Every FLS sample was separated into the following 3 study groups: (i) the Untreated group (no treatment), (ii) the LPS group (100 ng/mL), and (iii) the treatment group (TAK-242 (32 µM) + LPS (100 ng/mL)). For determining the effects of TAK-242 on FLSs, pre-treatment of OA-FLSs with TAK-242 (32 µM) was performed in culture media for one hour, and then, the cells were stimulated by LPS (100 ng/mL) for six hours.

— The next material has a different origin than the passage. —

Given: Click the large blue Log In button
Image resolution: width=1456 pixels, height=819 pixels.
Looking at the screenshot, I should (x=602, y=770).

RNA extraction and cDNA synthesis

An RNA extraction kit (SinaColon Co. Tehran, Iran) was used to extract total RNA from each of the three groups according to the manufacturer’s manuals. Then, the purity and yield of extracted RNA were investigated via a NanoDrop spectrophotometer (NanoDrop ND-2000 C Spectrophotometer, Thermo Fisher Scientific, USA) at 260/280 nm absorbance. The extracted RNAs were kept at −80 °C for the next molecular assessment. The first-strand complementary DNA (cDNA) synthesis process was applied to the total RNA using an RNA reverse transcription kit (RT-ROSET, ROJE, Iran).

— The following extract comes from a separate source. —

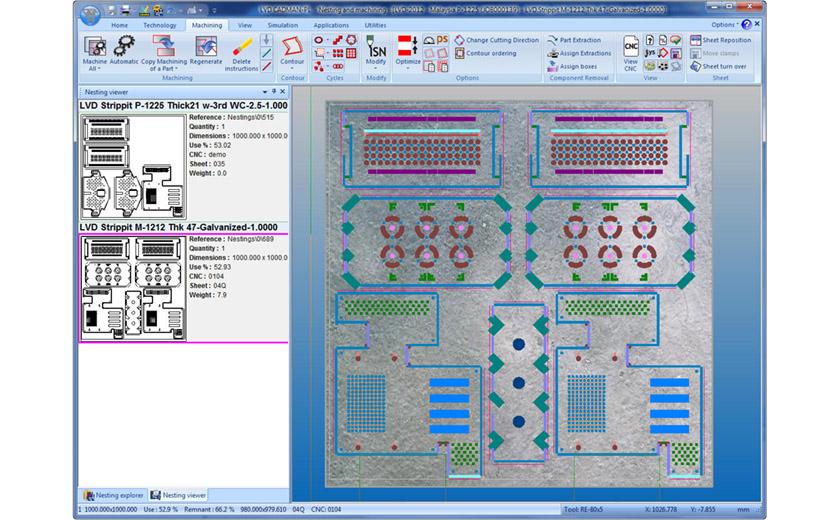Click the View CNC icon
The height and width of the screenshot is (520, 840).
631,46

Quantitative real-time PCR

The quantitative polymerase chain reaction (qPCR) was adopted using the SYBR Green gene expression master mix and Applied Biosystems StepOnePlus Real-Time PCR System (Foster City, CA, USA). The comparative Ct (2-ΔΔCt) method was used to calculate the relative mRNA expression levels of the target genes to Glyceraldehyde-3- phosphate dehydrogenase (GAPDH). The primers and the related sequences are provided in Table 1.

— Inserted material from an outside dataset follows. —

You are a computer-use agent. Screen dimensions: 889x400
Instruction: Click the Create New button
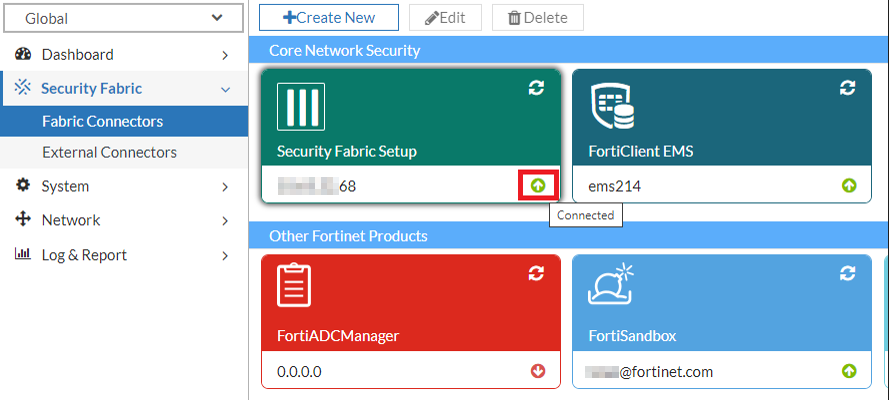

Protein extraction and western blot

The IκBα and pIκBα protein levels were measured using Western blot analysis. Following a six-hour treatment of the cells with TAK-242 and LPS, the samples were rinsed with ice-cold PBS before being subjected to total protein extraction using the radioimmunoprecipitation assay (RIPA) lysis buffer. This buffer contained whole EDTA-free protease inhibitor cocktail tablets (Roche, Germany). To determine the protein concentrations, the Lowry method was employed. Following that, they were separated using an equivalent volume of protein extracts (50 µg) and sodium dodecyl sulfate-polyacrylamide gel electrophoresis (SDS-PAGE) at 90 V for 2.5 h. Subsequently, the separated proteins were transferred to a PVDF membrane (Thermo Scientific, USA) at 100 V for 90 min. The membrane was incubated with 5% skim milk (Sigma-Aldrich, USA) in 1 X Tris-buffered saline with Tween (TBST) for 60 min at room temperature, to block the free spaces. After that, primary antibodies (anti-IκBα (ab97783, 1:1000), anti-pIκBα (2859, 1:1000), and anti-β-actin (ab8226, 1:1000), Abcam, UK), were used to incubate the membrane overnight at 4 °C. Following the incubation, the membrane was washed with TBST, to eliminate the free antibodies. Horseradish peroxidase-conjugated secondary antibody (PZ5610, 1:3000) was then added, and the blots were incubated for two hours at room temperature. Following the washing of the blots, the protein bands were seen using an enhanced chemiluminescence detection reagent (ECL, GE Healthcare, USA). β-actin was used as an internal control to normalize the results, and the data were semi-quantified using Image J software (NIH, USA).

Statistical analysis

SPSS software version V26.0 was utilized for analyzing the findings. Also, the GraphPad Prism software V8.0 was used for designing the graphs. Initially, the normality of the data was investigated by the normality test, and it was observed that the data were not normally distributed (Kolmogorov-Smirnov < 0.05). To compare several paired groups, the Friedman test was employed. In order to compare two paired groups, the Wilcoxon signed-rank test was employed. The quantitative data are presented as mean ± standard error of the mean (SEM), and P-values less than 0.05 were set to be statistically significant.